I can say this because IF you are past the age of 25, you have already been 17 ­ 23 years old and you know darned well these slogans are totally meaningless when measured against the titillating and enticing draw of the self gratification provided by sex, drugs and alcohol.

From my perspective, you have placed yourself at the opposite end of this spectrum. Having recklessly instead chosen to highlight (and glorify) this Suck & Blow (in itself a sexually enticing name) company as one who is being successful by using The Swamp Fox model.

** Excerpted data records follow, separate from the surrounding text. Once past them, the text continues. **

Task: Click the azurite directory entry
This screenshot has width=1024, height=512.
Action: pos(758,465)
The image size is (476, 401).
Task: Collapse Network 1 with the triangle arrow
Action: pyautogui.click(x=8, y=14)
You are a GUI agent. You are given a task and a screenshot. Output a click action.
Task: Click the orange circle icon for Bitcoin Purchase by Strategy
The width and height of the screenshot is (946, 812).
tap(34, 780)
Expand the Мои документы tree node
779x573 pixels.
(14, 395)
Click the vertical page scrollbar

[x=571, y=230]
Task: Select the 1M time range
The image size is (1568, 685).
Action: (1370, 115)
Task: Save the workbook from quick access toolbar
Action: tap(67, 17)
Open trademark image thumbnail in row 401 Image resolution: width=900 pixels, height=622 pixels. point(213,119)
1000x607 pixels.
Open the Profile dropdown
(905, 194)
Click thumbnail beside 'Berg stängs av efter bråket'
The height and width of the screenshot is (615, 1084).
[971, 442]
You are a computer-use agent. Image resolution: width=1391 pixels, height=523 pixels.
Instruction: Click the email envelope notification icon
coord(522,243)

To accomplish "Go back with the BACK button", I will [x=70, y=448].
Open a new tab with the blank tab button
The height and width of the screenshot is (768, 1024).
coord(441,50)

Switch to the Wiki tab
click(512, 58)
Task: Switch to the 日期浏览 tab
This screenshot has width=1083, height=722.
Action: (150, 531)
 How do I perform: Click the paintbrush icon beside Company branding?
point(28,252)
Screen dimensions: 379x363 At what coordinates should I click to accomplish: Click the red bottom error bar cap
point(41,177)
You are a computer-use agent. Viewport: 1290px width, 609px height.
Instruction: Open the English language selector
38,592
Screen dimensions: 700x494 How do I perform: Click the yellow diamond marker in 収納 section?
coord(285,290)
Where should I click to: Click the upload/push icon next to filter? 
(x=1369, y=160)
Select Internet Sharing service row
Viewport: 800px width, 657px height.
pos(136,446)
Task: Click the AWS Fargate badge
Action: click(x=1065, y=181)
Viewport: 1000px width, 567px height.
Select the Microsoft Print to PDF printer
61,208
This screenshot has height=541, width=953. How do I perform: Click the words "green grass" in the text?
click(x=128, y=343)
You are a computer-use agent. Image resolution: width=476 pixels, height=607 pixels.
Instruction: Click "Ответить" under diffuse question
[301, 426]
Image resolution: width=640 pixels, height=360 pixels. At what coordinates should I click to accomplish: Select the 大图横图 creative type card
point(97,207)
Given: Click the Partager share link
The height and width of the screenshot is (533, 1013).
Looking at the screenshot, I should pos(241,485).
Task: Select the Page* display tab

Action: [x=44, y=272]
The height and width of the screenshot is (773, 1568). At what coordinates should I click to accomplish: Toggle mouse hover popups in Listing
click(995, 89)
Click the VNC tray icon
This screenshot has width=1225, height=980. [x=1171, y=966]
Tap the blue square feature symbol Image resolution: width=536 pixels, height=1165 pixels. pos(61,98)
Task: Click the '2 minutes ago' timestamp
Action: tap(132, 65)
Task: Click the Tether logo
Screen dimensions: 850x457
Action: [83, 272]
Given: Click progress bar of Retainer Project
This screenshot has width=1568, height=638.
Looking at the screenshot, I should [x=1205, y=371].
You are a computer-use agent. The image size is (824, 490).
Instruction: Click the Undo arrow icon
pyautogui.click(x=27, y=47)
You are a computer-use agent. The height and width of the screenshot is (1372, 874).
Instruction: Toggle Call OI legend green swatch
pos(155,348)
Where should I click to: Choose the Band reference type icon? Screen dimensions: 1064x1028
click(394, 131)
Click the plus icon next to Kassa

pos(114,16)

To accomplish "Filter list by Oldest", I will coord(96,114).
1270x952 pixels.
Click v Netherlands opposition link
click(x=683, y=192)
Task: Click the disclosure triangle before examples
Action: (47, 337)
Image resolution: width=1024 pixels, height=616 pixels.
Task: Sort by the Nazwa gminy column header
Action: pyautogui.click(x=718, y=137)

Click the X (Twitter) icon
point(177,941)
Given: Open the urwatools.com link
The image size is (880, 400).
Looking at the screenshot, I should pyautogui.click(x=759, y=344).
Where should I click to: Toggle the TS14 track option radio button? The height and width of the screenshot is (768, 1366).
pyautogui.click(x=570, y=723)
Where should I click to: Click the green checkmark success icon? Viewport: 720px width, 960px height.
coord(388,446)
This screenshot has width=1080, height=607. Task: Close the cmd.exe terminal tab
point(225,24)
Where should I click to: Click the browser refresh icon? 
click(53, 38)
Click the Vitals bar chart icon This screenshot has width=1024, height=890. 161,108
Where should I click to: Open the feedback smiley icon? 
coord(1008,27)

Good grief. Are you telling me this never entered your mind? Did you not think at all about this? If the answers are No and No, then you know why your newsletters are no longer welcome in my world. And if either of your honest) answers were Yes, then I must ask you this question, "Who do you think put those thoughts in your mind?" And finally, "Why didn¹t you listen?

Hopefully this will help you in your future business ventures.

Please remove me from any future emailings.

If you have any additional questions, or if I can be of further assistance, please do not hesitate to contact me.

Thank you for this opportunity to serve you.

RileyWarner said...

Mike and Steve

Thanks for your notes.

I made the point that it was an "an extreme product." Neither I nor the Greenville News held the product up as a role model.

Innovation is neither good nor bad from a moral perspective, and I did not make a moral judgment one way or the other about Suck and Blow. I tend to agree with your assessments, but other people will strongly disagree with us. Freedom to choose makes America great.

Steve, I spent the last four years at major manufacturing company. Thousands of Americans there have lost their jobs to globalization. These people are upset that innovations in connectivity, facilitated by products like those at your company, are destroying the world as they knew it. There are people who routinely protest World Trade Organization meetings and the like. Maybe Swamp Fox shouldn't promote connectivity.

Mike, Suck and Blow successfully launched an innovation in their marketplace. I am seriously proposing that we can study and learn from Suck & Blow, even if we disapprove of the product. The question is not whether it is advisable to use the product. The illustration is how two resourceful entrepreneurs went about commercializing their innovation in a systematic, risk-managed way. If we study what they did we will find that other successful innovations have been commercialized in a similar way, including those in field we feel add more value to society.

John Warner

Anonymous said...

right on John! these stoics need to lighten up and see innovation for what it is, innovation. I wonder if they are as upset with advance america, or disney, or wal mart, or blockbuster video. they all could have cases made against their products. if you don't like it, don't buy it.
I personally would be delighted to see sab have thousands of well paid employees and a great hq right next to bmw and clemson. we need people who think out of the box, and the founders of sab do just that. hats off to them!